Data from the longitudinal studies and intervention trials in this population also need to be consolidated to further confirm the current study which includes cross-sectional survey study with students from two zone only, hence the results may not be accurate to represent the wide population of the country as such. Assessment of Psychological morbidity with the quality of life and academic performance of children and adolescents need to be considered for future study. It is important to include the efficacy and adverse effects, as well as acceptability and issues for psychotherapy as well. Multicentre studies would help for future roadmaps to combat the hidden pandemic stress in children and adolescents revealed in our study.

Intervention strategies to be better prepared for future developments:

  • Identification of the mental health as per the needs of the community, children, family levels.

  • Strengthening the accessible mental health resources in communities for children and families.

  • Implementation of evidence-supported practices that are scalable, expands access to care, and eliminates disparities.

  • Collaborative care models that can address children’s health care needs in low-resource settings.

  • Enhance the telehealth capacity, services via text, telephone, or video access to a spectrum of services for individuals and expert consultation for people in low-resource communities.

  • Screen time reduction may potentially reduce harmful effects.

  • Estimation of the cost-benefit of the measures currently being adopted such as home schooling etc.

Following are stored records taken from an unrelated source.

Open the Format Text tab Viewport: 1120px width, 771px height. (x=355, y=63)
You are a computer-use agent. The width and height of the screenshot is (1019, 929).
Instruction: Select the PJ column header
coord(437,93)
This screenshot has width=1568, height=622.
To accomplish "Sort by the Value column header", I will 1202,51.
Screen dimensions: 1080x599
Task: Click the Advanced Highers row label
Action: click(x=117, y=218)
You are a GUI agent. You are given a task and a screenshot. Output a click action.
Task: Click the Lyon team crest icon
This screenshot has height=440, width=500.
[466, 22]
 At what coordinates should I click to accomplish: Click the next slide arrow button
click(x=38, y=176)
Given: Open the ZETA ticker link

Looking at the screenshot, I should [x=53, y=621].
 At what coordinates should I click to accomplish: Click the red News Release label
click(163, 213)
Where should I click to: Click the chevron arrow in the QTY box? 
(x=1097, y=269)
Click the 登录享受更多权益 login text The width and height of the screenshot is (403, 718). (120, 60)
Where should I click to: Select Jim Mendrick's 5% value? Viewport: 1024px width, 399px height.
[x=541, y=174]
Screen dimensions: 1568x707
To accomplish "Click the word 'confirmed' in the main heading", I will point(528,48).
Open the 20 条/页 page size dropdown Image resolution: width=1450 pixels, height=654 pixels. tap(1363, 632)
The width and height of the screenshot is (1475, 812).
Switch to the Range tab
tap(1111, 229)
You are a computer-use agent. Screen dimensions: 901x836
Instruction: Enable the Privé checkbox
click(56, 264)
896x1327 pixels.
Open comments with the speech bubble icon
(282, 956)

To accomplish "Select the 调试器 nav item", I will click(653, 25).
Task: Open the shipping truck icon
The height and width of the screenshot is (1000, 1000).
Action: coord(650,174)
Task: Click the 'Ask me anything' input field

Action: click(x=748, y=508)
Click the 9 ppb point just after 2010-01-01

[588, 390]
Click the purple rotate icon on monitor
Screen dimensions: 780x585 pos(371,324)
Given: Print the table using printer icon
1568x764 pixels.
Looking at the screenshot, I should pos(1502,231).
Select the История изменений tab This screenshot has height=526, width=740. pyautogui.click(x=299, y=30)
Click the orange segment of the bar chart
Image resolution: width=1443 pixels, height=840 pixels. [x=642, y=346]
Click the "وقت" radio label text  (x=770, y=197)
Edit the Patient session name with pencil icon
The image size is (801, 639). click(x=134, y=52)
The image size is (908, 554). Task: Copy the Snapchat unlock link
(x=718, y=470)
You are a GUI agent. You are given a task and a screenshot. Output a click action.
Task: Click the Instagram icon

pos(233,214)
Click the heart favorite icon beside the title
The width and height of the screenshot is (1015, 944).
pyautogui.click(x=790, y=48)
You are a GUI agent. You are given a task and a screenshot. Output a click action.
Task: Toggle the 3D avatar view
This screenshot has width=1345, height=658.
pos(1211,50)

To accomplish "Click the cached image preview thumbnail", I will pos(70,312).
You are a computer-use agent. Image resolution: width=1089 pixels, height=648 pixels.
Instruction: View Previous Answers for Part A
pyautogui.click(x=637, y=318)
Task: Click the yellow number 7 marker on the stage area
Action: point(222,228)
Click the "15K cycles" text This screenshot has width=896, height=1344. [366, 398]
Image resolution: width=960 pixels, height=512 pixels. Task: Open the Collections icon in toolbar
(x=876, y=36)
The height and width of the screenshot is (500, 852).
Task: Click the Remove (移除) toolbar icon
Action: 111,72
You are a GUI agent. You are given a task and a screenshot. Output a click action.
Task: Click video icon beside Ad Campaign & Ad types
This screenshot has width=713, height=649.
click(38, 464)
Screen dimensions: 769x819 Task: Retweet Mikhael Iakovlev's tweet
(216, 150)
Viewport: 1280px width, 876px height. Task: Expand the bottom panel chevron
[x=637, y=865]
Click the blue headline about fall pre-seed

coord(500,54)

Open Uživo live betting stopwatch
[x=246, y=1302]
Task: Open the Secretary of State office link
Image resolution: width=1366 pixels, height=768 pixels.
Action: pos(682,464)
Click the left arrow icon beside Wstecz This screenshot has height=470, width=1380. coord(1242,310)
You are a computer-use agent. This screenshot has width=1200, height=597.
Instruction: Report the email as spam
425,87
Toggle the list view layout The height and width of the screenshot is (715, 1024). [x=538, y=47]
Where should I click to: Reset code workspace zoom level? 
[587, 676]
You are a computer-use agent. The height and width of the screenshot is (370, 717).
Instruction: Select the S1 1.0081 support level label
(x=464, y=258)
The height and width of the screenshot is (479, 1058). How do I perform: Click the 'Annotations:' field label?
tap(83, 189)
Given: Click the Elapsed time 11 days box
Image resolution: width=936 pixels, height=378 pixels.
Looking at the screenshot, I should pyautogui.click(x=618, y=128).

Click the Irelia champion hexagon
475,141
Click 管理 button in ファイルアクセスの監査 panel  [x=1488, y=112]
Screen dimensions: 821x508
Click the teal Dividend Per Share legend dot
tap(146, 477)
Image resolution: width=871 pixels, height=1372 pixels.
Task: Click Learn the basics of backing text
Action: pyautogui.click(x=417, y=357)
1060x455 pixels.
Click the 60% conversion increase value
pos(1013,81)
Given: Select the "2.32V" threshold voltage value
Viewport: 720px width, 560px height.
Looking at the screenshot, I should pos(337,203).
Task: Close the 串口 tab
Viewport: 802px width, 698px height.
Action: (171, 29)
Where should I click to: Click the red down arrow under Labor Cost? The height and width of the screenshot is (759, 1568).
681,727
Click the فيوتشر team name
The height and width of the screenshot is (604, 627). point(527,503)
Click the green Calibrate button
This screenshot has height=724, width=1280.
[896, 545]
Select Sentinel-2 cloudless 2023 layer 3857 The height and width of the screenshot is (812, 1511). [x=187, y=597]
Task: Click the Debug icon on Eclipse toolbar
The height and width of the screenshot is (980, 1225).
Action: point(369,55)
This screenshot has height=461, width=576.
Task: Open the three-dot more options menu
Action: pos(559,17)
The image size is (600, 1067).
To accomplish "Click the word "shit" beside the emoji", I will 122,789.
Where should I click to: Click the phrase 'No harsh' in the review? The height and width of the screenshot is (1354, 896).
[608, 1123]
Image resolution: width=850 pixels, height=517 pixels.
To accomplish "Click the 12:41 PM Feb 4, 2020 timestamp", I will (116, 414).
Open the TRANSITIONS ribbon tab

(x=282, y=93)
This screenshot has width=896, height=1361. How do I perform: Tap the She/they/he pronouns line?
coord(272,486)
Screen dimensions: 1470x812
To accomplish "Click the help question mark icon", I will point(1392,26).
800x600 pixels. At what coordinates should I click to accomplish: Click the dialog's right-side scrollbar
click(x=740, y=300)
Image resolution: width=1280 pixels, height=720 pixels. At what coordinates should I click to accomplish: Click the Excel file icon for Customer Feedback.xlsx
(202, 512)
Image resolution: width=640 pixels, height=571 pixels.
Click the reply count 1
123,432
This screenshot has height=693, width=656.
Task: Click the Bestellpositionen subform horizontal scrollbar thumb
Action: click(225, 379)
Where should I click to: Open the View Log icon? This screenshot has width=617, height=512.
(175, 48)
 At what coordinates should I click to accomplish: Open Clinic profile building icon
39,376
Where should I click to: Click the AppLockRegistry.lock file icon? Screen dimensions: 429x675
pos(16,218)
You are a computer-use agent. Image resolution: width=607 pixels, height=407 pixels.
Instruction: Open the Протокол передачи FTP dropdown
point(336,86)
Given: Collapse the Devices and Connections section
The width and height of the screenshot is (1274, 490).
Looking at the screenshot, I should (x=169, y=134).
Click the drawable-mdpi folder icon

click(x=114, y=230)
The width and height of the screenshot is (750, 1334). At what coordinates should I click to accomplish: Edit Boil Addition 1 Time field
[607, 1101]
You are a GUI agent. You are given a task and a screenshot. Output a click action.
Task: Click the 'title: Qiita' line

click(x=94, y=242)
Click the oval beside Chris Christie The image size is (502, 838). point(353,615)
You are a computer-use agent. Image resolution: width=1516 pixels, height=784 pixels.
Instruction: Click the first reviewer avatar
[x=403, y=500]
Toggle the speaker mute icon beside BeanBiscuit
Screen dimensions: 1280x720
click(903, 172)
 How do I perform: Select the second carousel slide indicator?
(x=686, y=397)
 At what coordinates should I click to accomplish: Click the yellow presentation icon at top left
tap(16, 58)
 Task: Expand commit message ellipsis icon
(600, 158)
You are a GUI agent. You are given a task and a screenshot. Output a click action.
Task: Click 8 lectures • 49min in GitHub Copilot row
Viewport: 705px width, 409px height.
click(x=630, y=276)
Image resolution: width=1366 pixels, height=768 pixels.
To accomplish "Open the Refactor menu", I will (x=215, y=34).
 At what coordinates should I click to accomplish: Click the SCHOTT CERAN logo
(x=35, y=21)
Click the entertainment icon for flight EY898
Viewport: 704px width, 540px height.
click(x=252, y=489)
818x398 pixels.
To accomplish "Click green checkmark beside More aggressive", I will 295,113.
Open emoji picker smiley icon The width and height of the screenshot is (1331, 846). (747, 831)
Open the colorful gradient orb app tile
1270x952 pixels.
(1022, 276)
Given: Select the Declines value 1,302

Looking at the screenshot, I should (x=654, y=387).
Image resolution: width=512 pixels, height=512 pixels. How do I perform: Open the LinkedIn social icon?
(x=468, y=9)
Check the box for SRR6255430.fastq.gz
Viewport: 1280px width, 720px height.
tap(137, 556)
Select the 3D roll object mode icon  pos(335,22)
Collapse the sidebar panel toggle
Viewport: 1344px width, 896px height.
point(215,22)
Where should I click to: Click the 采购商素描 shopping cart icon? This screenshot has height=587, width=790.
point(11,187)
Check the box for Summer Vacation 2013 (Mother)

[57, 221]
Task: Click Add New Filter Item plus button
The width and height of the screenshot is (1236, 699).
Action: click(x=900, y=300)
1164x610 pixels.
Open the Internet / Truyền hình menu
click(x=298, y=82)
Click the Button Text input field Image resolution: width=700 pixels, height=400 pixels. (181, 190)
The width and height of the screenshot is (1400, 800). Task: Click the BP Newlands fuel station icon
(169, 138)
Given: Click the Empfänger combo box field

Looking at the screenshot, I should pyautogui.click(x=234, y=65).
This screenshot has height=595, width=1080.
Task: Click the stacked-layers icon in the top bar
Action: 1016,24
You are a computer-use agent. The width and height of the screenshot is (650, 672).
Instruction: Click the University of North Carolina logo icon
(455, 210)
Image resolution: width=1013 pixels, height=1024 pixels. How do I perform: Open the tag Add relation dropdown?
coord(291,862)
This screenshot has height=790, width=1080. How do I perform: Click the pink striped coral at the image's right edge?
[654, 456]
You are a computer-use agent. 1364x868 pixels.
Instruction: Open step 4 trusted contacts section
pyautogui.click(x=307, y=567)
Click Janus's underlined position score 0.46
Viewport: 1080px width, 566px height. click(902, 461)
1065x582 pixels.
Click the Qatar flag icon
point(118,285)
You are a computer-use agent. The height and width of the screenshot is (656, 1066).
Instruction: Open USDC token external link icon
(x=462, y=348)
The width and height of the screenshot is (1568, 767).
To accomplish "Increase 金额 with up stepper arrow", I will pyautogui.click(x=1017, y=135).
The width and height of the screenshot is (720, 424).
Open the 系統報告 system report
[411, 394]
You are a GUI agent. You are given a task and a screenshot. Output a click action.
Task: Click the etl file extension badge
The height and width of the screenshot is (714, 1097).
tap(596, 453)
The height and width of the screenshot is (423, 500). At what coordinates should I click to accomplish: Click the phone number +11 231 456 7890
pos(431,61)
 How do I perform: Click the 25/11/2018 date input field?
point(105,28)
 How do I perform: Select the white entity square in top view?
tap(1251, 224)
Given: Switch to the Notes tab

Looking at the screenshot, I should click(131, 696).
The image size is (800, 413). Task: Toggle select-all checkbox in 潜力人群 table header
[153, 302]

Children and adolescents are prone to accumulate several risk factors for mental health during COVID-19 pandemic. These factors and their relevance for stress-regulating coping processes may be disentangled through longitudinal real-time based studies. Though a mild level of stress was evident in children and adolescents as per survey of the Schools, but if unattended, the stress levels may increase. At this time point, it is important to focus on scale-up of mental health interventions and targeted learning strategies to reduce the inequality gap, and may require investment and training to be sustainable. It is utmost to give primary importance to assess the implications of policies enacted to contain the hidden pandemic on mental health of children and adolescents.